Along the edges of the main thoroughfare, people shuffle slowly to find a place to stand, careful not to tread on a stranger’s foot or bump them with a handbag. A whispered “scusi” or two is all that can be heard in the solemn silence that has fallen over the crowd.
From up the hill, near the Cathedral of Saint Rufino, a drum is struck once, then twice, then into a slow rhythm. The steady beat of the instrument continues and the heads of the crowd turn towards the noise. Shadowy figures appear in the bricked alley and with measured steps they begin to walk gently down the hill.
They look like timeless apparitions, these silhouettes in the dark. It’s only in the flash of the cameras that their details are revealed – the robes of holy people, faces of those engrossed in ritual, and occasionally a hooded man burdened with a large wooden cross over one shoulder. The long procession consists of many smaller groups, each donning a different uniform, each identifiable as members of different orders.

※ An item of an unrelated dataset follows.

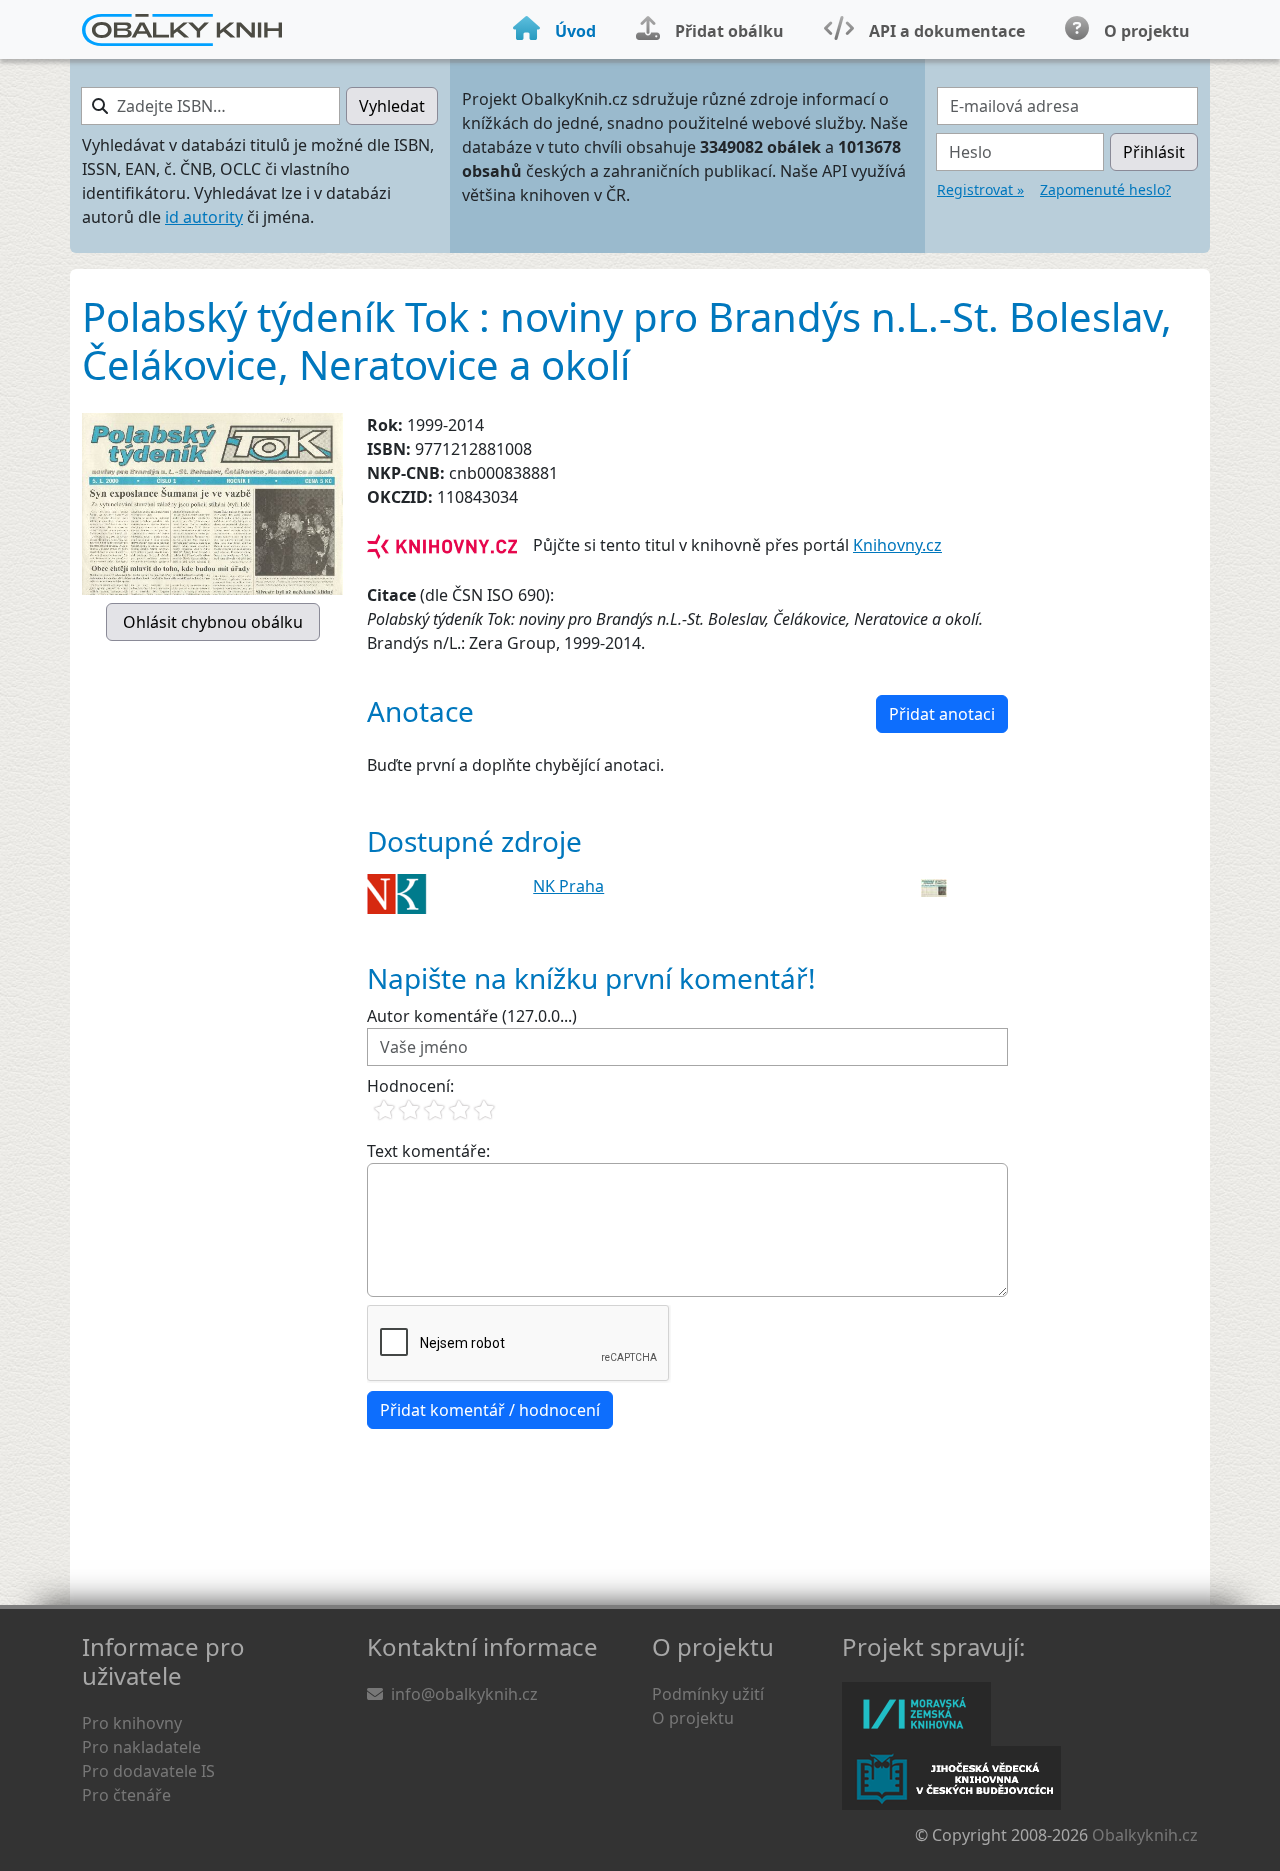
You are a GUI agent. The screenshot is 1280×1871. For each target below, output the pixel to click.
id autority (204, 217)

Here in Assisi, an ancient and sacred city, this post-dusk procession each year on Good Friday is one of the most important events on the holy calendar. From the cathedral, hundreds of locals who have given their life to their religion walk to the Basilica of Saint Francis. Sometimes they sing and the hymns echo off the buildings of the narrow street. Sometimes they walk in silence, ignoring the spectators on the doorsteps or pressed against the stone walls.
There is nothing gaudy or garish about the ceremony. It’s simple in every aspect. Even the lack of light in the streets demonstrates that this is a procession for the participants and not for the crowds. For those who have come along to watch, it is a feeling of being an outsider, disconnected from the rituals and unable to understand what it must be like to take part.
When the last of the officials have walked past, the crowd do join the end of the procession. Still in silence and still in darkness, they follow each other down the hill to the Basilica of Saint Francis. In this way they show their devotion and respect but remain detached from the holiest.
Finally the lights of the city are turned back on and the shops and restaurants resume their business. The tourists blink as their eyes adjust from the darkness. It’s enlightening… in more ways than just the obvious.